A full recovery from a one week long feverish flue takes two to three months. Lightened exercising is continued for as long as the symptoms of the flue continue. This means that a two week flue is followed by two weeks of lightened exercising and a few day long flu doesn’t require more than a few days’ worth of recovery with lightened exercising.

So how hard should you exercise during recovery? Full speed ahead with maximum power from the first exercise? You guessed right, patience is a virtue in this case as well. Recovering and maintaining exercises, strolling around, stretching and strength training with really light weights are good as early as during the illness stage because they do not cause elevated strains or heart rate, while still minimizing the muscle loss and the loss of performance. In addition, they ease muscle jams and pains caused by resting and lying.

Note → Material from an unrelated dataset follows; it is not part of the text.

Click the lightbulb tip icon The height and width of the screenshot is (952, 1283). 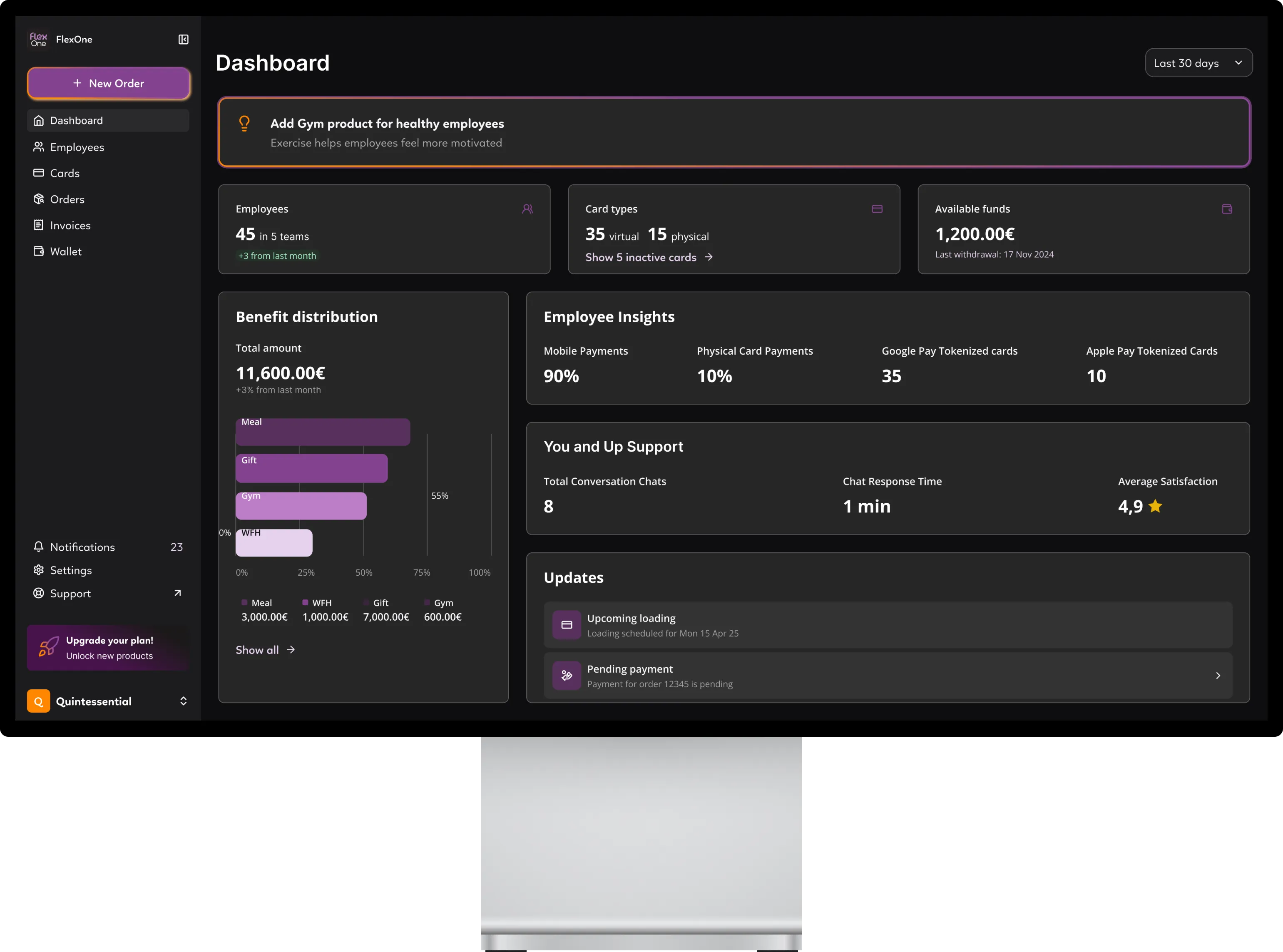tap(244, 123)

As the symptoms disappear, it is time to increase the exercise activity level, but in a moderate and progressive manner. The exercise can be aerobic or strength training; the essential thing is to maintain the exercise amount and intensity on a moderate level during recovery. Speed and maximum endurance training should only be started once the lightened training period is completed, provided that there haven’t been any setbacks. The performance and physical capabilities start improving when the recovery is fully over. When this occurs depends on the length of the flu and the severity of the symptoms. Even though there aren’t any significant improvements at first, the exercises are of course beneficial.

It’s important to prepare for the first post-flu exercises even better than usual. It’s beneficial to listen to the body and take care of the hydration in order to keep the mucous membranes moist and support the metabolism A light meal rich in proteins and carbohydrates before exercising and a heavier meal after training helps fill the energy supplies and speeds the recovery. The exercise itself is perfected by a good warm-up and cool-down.

Alarm bells should start ringing if the heart is racing, a shortness of breath is experienced or you’re feeling ill after the post-flu exercise. Those who monitor their heart rate should monitor whether their heart rate inclines abnormally easily and to a higher level than normal, or does not decline after the training. If exercising is started too early on or the recovery stage training has been too hard, the recovery from the training is clearly slower than usual.

So how can you prevent catching the flu before an important race with certainty? You can’t. According to studies there is a direct connection between the activity level and flus. The risk to suffer from respiratory infections is higher for those who exercise too little or very much. Good nutrition, balance between rest and training, hydration, good vitamin D and other protective nutrient levels and avoiding people masses give shelter, but nothing can be done for completely preventing illnesses and diseases. Some good luck is also required in order to avoid illnesses during important moments.